Toward the late 1980s, researchers determined about 15% of children studied didn’t fit into one attachment style but rather showed double insecurities. This is known as disorganized/fearful-avoidant attachment and manifests when a person exhibits both avoidant/dismissive and anxious/preoccupied qualities in the same primary relationship.
For example, if the caregiver left the room, a child with a disorganized attachment would go after them, angry with them for leaving, but will pull away from the relationship at the same time because the caregiver is the frightening object. The child often needs the caregiver more than anything in this situation, which is where the anxious/preoccupied style comes from. But because the child is afraid or uncomfortable in the relationship, they pull back.
Attachment styles also manifest with adults in relationships. For children with warring strategies, it can result in future personality disorders. A relationship with a partner who seems to love you one minute but hates you the next or when partners don’t seem happy together but refuse to leave are both hallmarks of disorganized attachment in adults.
About two-thirds of people have a secure style, but there are ways to develop more secure attachment in adulthood if you aren’t one of them. It can happen on its own when you enter a healthy relationship with a secure partner and learn from them. However, some modifications do require professional help.
Depending on what you’re treating, all therapy options have credibility. For example, if you have a thought disturbance, Cognitive Behavioral Therapy (CBT) is most likely what will work best for you. Other common Conventional Therapy techniques are mentalization (or visualization hypnosis) and talk therapy.
You can also see attachment specialists if you start having relationship difficulties, who specialists in on treating disturbances to strengthen attachment. They are focused on how the patient was raised in their early days through a psychological questionnaire.
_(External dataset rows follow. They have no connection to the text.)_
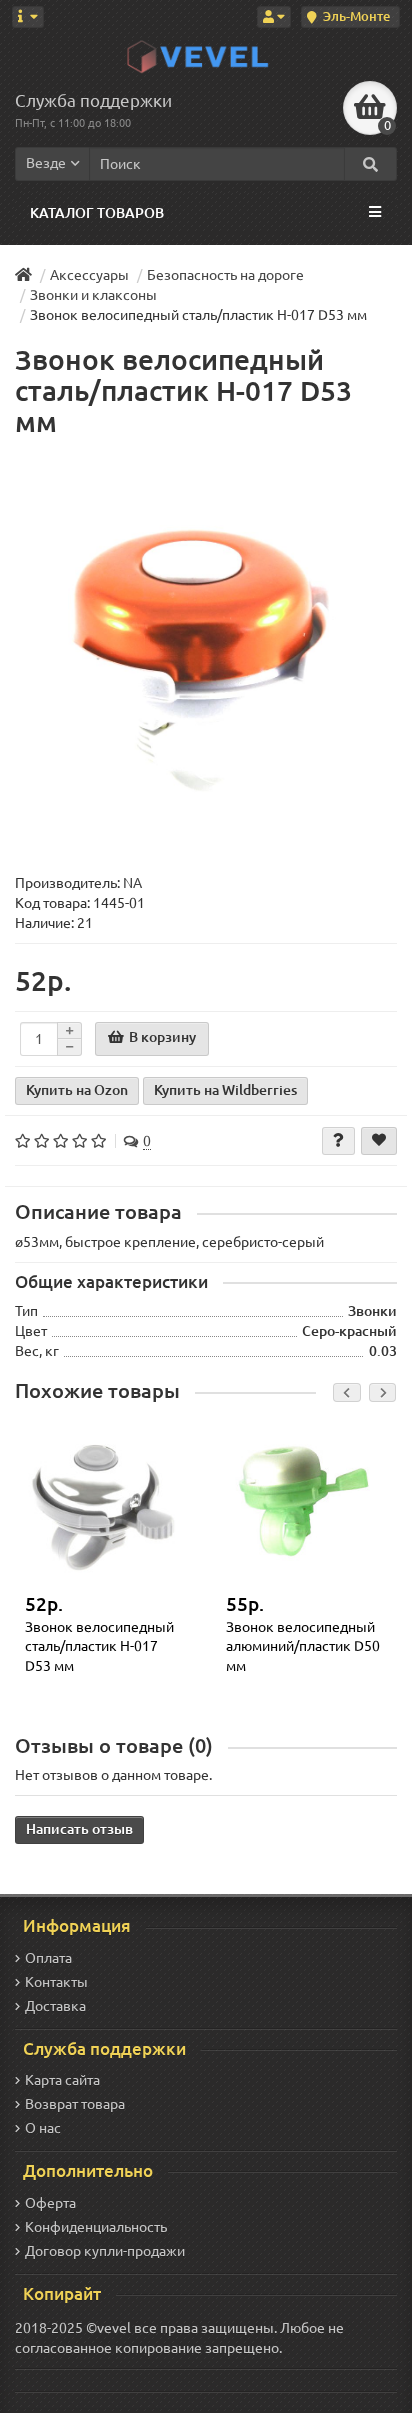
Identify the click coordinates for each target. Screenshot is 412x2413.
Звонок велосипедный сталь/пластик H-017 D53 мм (99, 1646)
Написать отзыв (79, 1829)
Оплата (48, 1958)
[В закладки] (379, 1141)
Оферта (50, 2203)
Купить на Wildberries (225, 1090)
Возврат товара (75, 2104)
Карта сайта (62, 2080)
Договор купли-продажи (105, 2251)
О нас (43, 2128)
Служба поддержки (93, 100)
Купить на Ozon (77, 1090)
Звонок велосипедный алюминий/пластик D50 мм (303, 1646)
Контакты (56, 1982)
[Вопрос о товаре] (338, 1141)
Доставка (55, 2006)
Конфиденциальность (96, 2227)
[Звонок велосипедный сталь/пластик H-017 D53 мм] (206, 656)
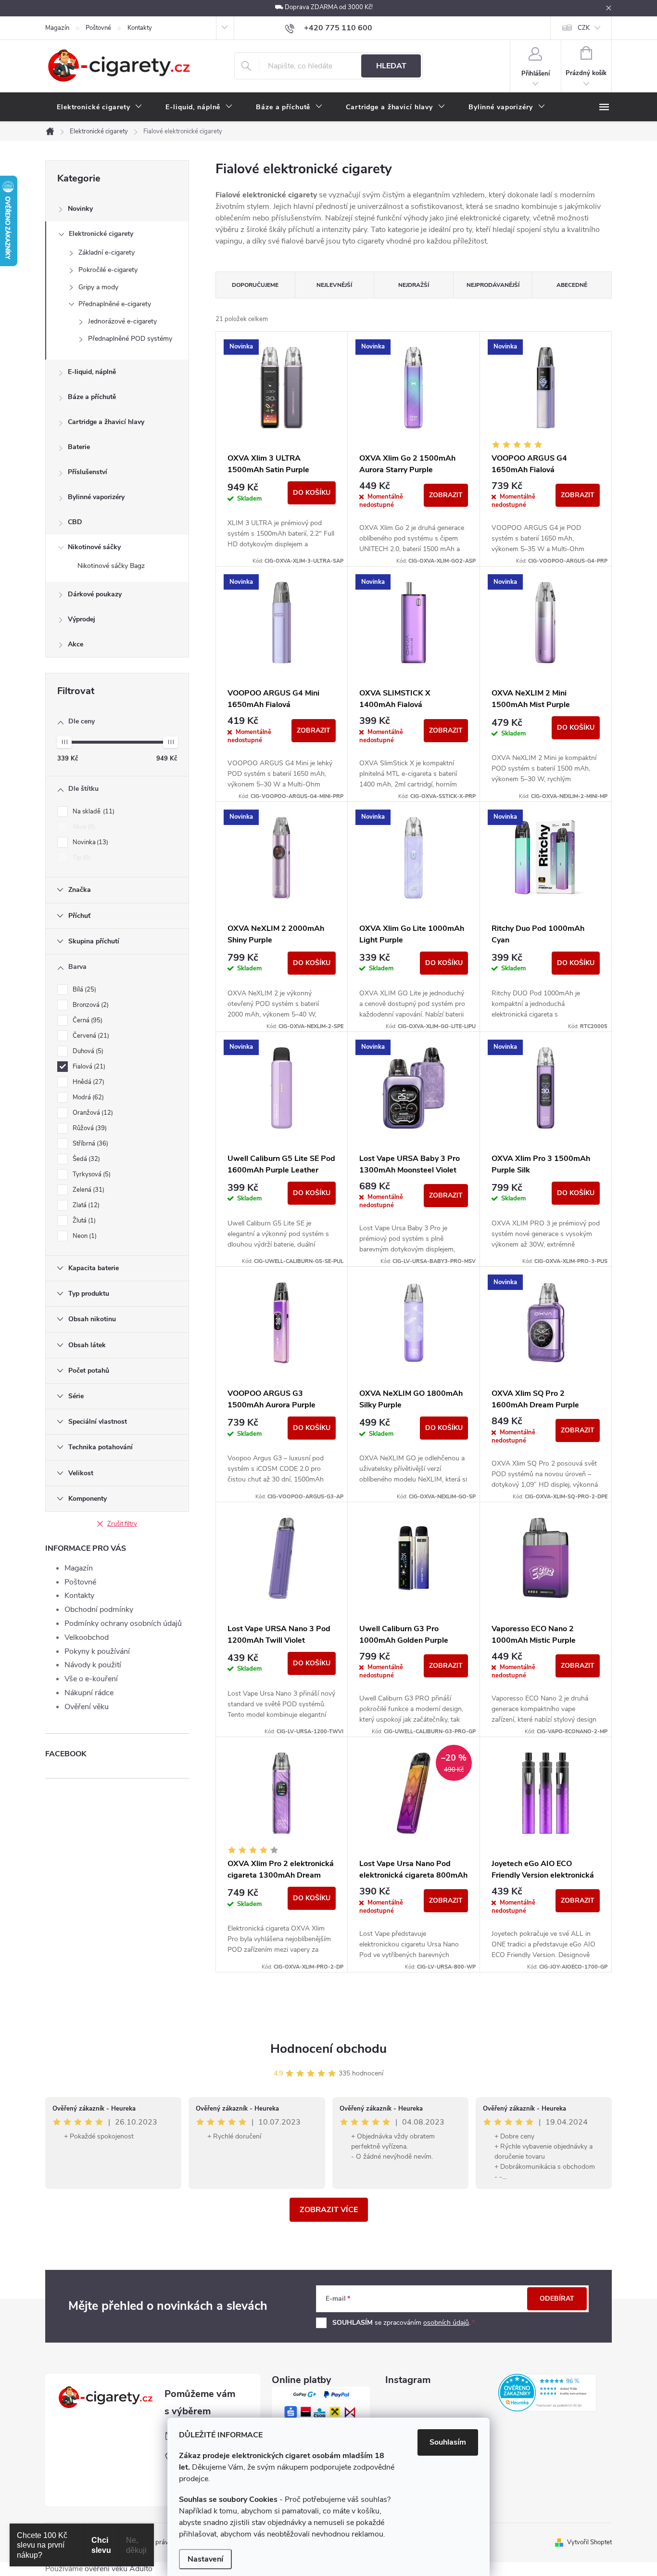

Because disorganized attachment stems from internal conflict, it makes it more complicated to treat than either anxious or avoidant on its own. Fear of rejection and abandonment fuels anxious attachment, so working with the patient to strengthen self-worth and overcome abandonment helps overcome insecure attachment. With avoidant attachment, specialists often refocus the patient on others’ feelings, which is what they’re lacking.
Because all three insecure styles stem from either inconsistency, indifference, or a combination of both, they can be prevented by making a conscious effort to be a more emotionally supportive and soothing caregiver in the first year of a child’s life. The more the parent is present and empathic with a child, the more the child will feel it, and the easier they’ll learn to trust themselves and others in adulthood.
One way is to express delight, which is when a parent finds joy in being a parent and is not preoccupied with the chore. It involves expressing the love and joy they have for who the child is at their very core, and not what the child does or represents. Parents must focus on wanting the best for the child, which means not having an agenda for them.
Relationships are any dynamic between two people, not just romantic dynamics, and everyone wants to feel valued. Life is perspective, so pay attention to how you see the world. Thoughts determine how you feel about the world, and how you feel about it dictates how you behave.
Start listening today to become a securely attached adult, or to raise secure children!
Paula Sacks is a Licensed Clinical Social Worker/Attachment Specialist with a private practice in Chestnut Hill, Massachusetts. She is one of nine co-authors on Adult Disturbances in Adults: Treatment for Comprehensive Repair. Her book was awarded the 2018 Pierre Janet Writing Award at the International Society for the Study of Trauma and Dissociation. Ms. Sacks wrote an Adult Picture Book/Manuel to teach parents how to develop secure attachment called, The Importance of Love Rays: Developing secure attachment in infancy and childhood, as well as, a children’s book called, Love Rays. She is very passionate about developing secure attachment in children to prevent attachment disturbances in adolescence and adulthood.